— Begin SOURCE MATERIAL —

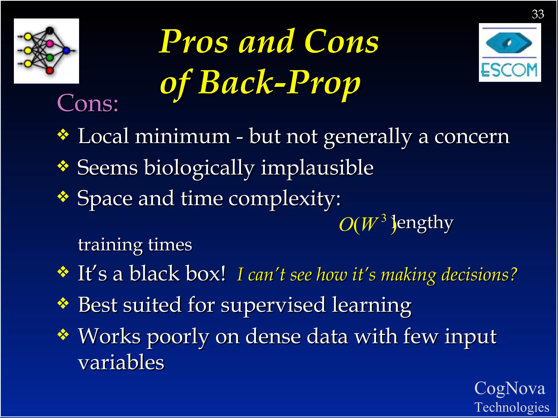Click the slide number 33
pos(538,14)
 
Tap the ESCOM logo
pos(510,53)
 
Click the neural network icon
pos(46,51)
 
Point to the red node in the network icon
pos(50,71)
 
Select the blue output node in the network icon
pos(66,50)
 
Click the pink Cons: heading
pos(88,103)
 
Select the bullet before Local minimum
pos(63,135)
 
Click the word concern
pos(472,137)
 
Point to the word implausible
pos(317,168)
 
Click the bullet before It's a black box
pos(63,272)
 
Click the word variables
pos(121,362)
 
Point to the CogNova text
pos(510,388)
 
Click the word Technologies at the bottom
pos(512,407)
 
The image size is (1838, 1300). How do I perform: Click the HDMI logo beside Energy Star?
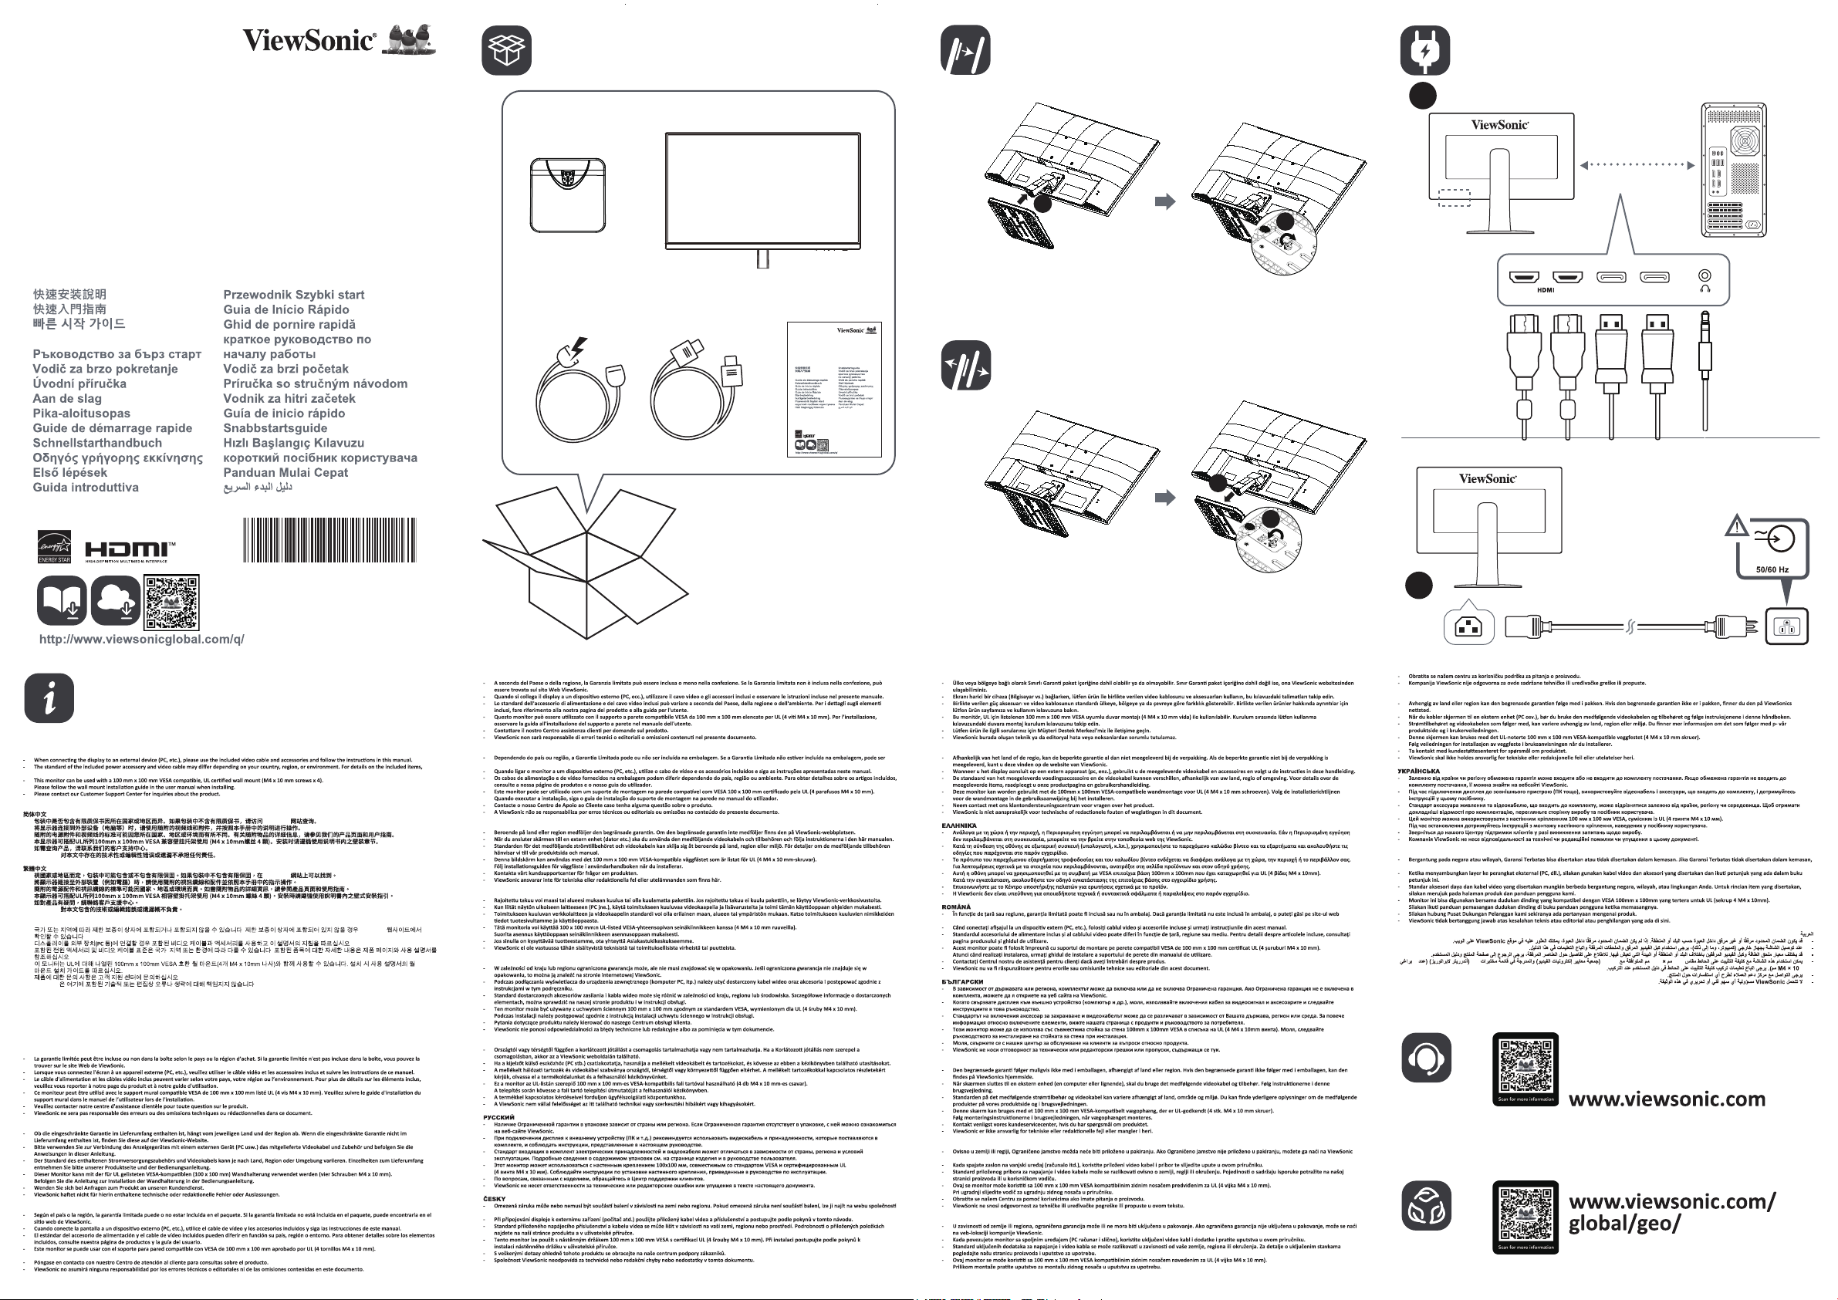click(x=130, y=549)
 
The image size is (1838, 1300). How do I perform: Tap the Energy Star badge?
click(x=55, y=547)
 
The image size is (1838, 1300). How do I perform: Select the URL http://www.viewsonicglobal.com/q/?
click(x=142, y=639)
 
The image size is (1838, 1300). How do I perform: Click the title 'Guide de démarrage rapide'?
click(x=113, y=428)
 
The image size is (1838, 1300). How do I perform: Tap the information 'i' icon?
click(x=49, y=698)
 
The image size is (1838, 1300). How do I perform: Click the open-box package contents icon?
click(x=507, y=49)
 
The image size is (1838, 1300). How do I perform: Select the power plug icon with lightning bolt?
click(x=1424, y=49)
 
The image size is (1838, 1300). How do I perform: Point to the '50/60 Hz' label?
click(x=1772, y=570)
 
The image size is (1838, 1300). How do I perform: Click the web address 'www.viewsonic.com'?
click(x=1667, y=1099)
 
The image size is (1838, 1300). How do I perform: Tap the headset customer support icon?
click(x=1426, y=1058)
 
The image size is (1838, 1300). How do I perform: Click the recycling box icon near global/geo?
click(x=1426, y=1207)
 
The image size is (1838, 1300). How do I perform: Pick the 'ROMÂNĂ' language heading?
click(x=956, y=907)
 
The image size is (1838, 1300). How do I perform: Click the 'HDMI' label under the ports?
click(x=1545, y=291)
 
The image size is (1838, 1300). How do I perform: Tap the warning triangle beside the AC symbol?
click(x=1736, y=526)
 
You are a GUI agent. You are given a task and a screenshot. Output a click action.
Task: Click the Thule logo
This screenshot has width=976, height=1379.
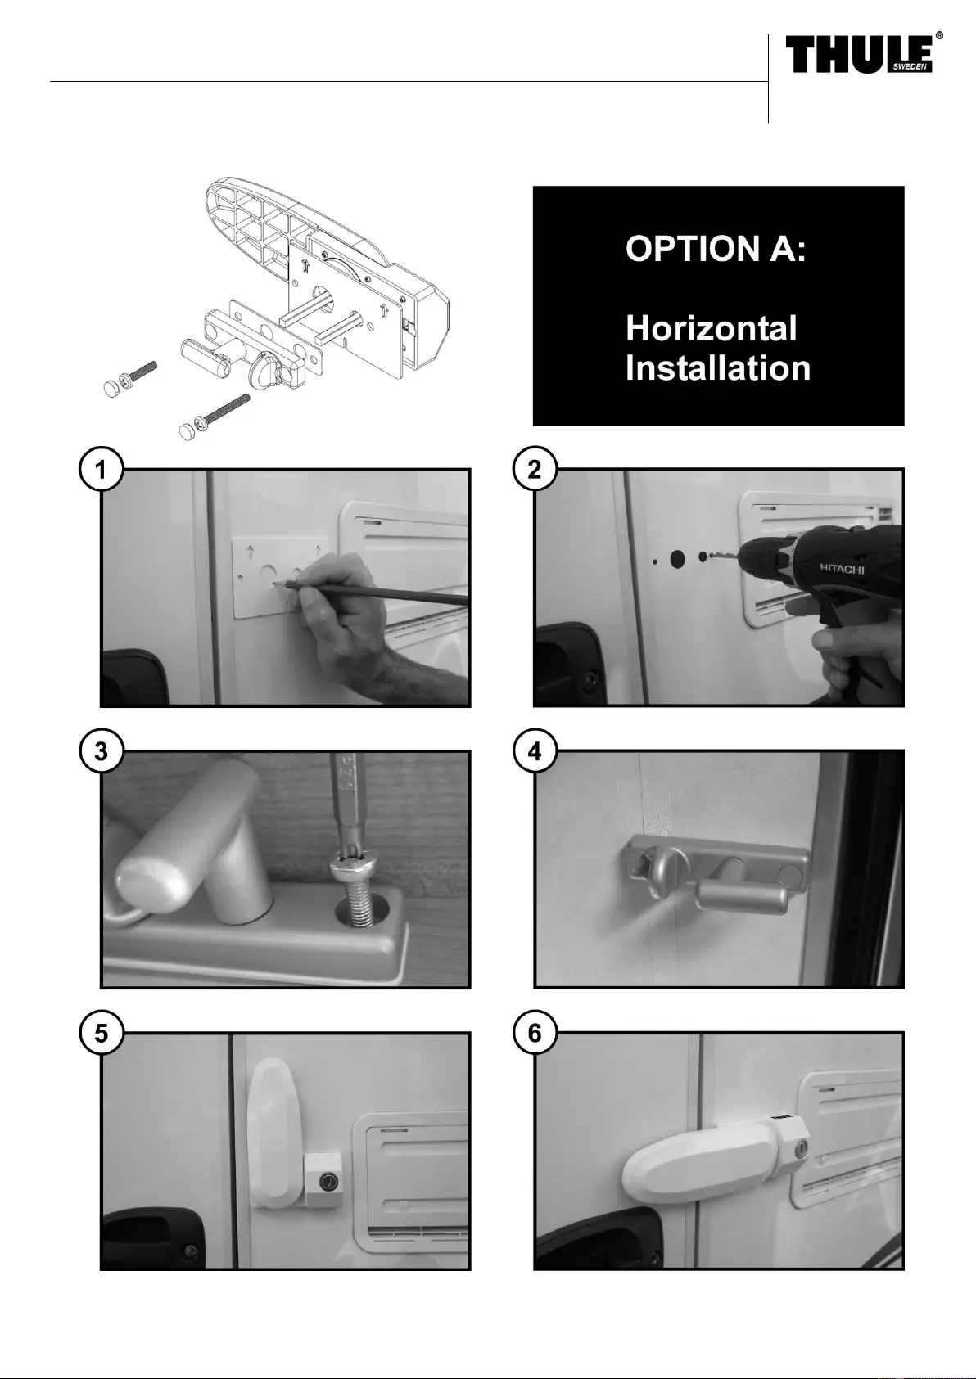click(863, 53)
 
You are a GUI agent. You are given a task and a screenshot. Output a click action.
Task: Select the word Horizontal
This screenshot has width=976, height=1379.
click(712, 328)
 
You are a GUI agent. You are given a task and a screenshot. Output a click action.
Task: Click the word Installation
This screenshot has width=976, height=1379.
click(718, 368)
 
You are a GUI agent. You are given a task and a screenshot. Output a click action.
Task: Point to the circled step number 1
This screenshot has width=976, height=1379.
click(101, 470)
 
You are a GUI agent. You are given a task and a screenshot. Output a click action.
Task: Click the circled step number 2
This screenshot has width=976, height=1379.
click(535, 470)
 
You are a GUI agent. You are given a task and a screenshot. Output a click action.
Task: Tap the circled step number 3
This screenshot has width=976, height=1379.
click(101, 751)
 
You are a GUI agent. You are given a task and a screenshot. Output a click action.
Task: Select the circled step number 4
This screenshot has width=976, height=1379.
click(535, 751)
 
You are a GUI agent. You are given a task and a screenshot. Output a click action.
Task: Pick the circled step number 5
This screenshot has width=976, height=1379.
click(101, 1032)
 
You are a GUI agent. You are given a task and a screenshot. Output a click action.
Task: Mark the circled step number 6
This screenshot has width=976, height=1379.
click(535, 1032)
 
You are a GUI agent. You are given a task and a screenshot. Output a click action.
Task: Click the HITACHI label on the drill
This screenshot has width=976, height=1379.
click(842, 569)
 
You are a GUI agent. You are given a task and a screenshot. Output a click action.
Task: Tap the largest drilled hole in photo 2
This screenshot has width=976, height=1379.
click(677, 558)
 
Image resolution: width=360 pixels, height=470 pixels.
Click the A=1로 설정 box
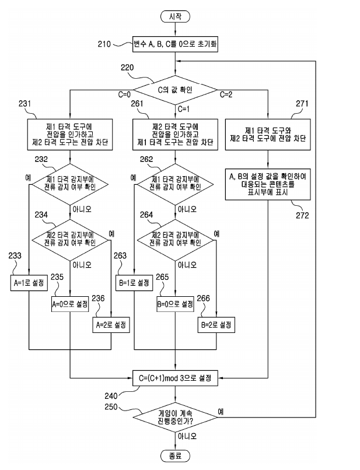pos(29,282)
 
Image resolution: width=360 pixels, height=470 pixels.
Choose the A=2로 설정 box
pos(111,324)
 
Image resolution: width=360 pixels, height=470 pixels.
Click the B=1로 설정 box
pos(134,282)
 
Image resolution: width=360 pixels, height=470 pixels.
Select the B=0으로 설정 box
pos(175,304)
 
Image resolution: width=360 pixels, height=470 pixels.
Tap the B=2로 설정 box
pos(216,324)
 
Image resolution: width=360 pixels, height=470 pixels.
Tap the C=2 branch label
pos(226,93)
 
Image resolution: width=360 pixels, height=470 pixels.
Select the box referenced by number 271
pos(269,134)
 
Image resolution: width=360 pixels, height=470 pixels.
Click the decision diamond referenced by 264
pos(175,238)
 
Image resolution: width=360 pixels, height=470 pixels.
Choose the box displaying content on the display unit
pos(269,184)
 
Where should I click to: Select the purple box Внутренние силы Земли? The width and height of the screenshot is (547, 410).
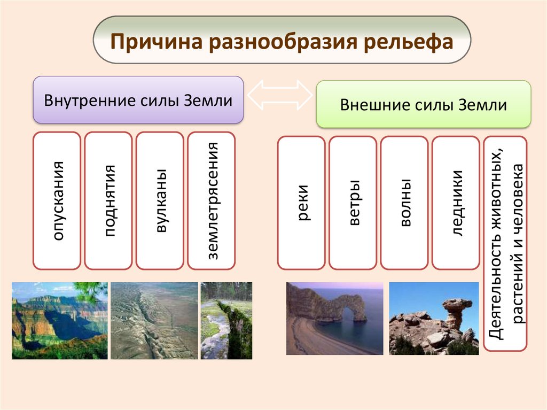coord(138,100)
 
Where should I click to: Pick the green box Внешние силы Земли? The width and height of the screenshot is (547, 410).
coord(424,104)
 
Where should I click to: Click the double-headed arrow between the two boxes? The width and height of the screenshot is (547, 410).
coord(280,95)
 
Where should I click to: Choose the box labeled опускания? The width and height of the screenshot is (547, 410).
coord(57,200)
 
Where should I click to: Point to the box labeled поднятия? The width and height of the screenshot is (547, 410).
coord(108,200)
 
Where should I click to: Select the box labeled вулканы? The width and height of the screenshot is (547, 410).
coord(160,200)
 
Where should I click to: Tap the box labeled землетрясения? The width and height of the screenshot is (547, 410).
coord(212,200)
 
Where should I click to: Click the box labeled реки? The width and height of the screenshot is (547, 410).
coord(301,203)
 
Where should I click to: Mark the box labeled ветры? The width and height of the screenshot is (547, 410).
coord(353,203)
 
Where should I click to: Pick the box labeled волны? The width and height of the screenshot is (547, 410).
coord(404,203)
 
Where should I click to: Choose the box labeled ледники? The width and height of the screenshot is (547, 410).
coord(456,203)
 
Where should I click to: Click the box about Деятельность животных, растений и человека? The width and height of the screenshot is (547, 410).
coord(505,243)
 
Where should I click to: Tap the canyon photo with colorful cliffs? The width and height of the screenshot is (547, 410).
coord(60,321)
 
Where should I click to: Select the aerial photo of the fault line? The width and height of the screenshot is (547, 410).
coord(154,321)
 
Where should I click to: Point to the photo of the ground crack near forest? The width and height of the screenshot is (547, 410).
coord(226,321)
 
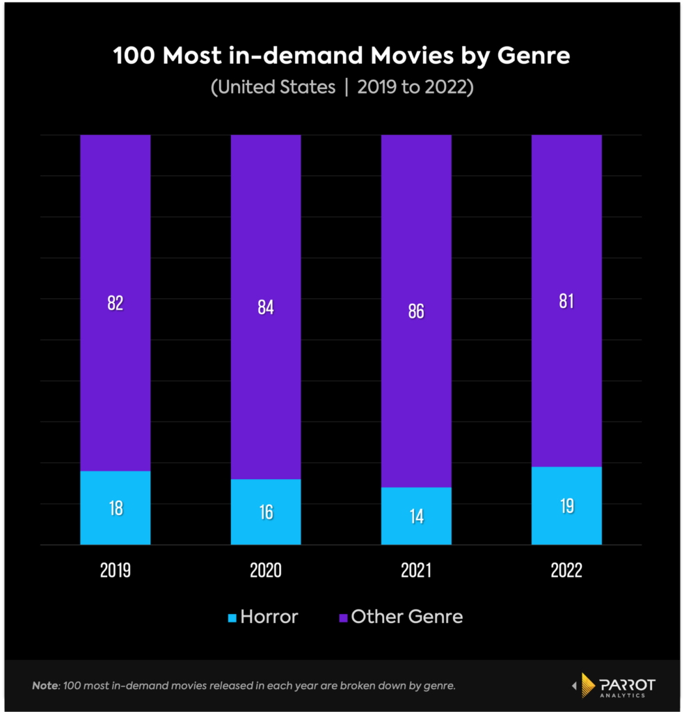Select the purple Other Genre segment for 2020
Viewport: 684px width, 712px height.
(266, 389)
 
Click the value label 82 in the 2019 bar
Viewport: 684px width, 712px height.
(116, 303)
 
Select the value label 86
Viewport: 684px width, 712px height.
(416, 311)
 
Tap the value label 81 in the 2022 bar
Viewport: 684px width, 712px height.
(566, 302)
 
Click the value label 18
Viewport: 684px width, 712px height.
(116, 508)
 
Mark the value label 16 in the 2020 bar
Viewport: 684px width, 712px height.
(266, 512)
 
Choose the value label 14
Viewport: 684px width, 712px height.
(416, 517)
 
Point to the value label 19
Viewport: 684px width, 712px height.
(566, 506)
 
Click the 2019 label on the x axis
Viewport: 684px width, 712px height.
(116, 571)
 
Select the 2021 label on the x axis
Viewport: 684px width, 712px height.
(416, 571)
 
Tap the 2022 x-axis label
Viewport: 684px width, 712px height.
(566, 571)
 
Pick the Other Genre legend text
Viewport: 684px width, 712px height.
(407, 617)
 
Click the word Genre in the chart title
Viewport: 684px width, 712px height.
(533, 56)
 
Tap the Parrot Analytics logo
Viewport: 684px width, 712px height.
(613, 686)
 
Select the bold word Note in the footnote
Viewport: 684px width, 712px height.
(45, 686)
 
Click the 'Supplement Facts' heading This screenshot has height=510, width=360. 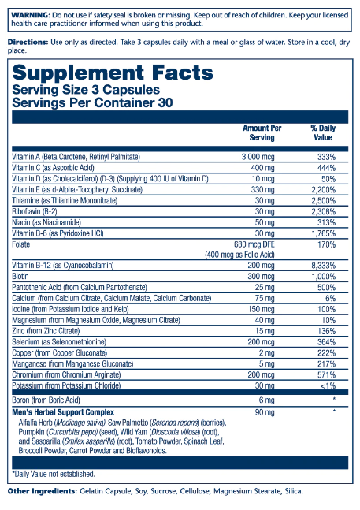[x=113, y=73]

— End SOURCE MATERIAL —

* [PROBLEM DETAILS]: Please print the records above from the line with "Click the word concern" up to and including the line with "pos(512,407)", keeping every line identical.

* [COMPLETE ANSWER]:
Click the word concern
pos(472,137)
 
Point to the word implausible
pos(317,168)
 
Click the bullet before It's a black box
pos(63,272)
 
Click the word variables
pos(121,362)
 
Point to the CogNova text
pos(510,388)
 
Click the word Technologies at the bottom
pos(512,407)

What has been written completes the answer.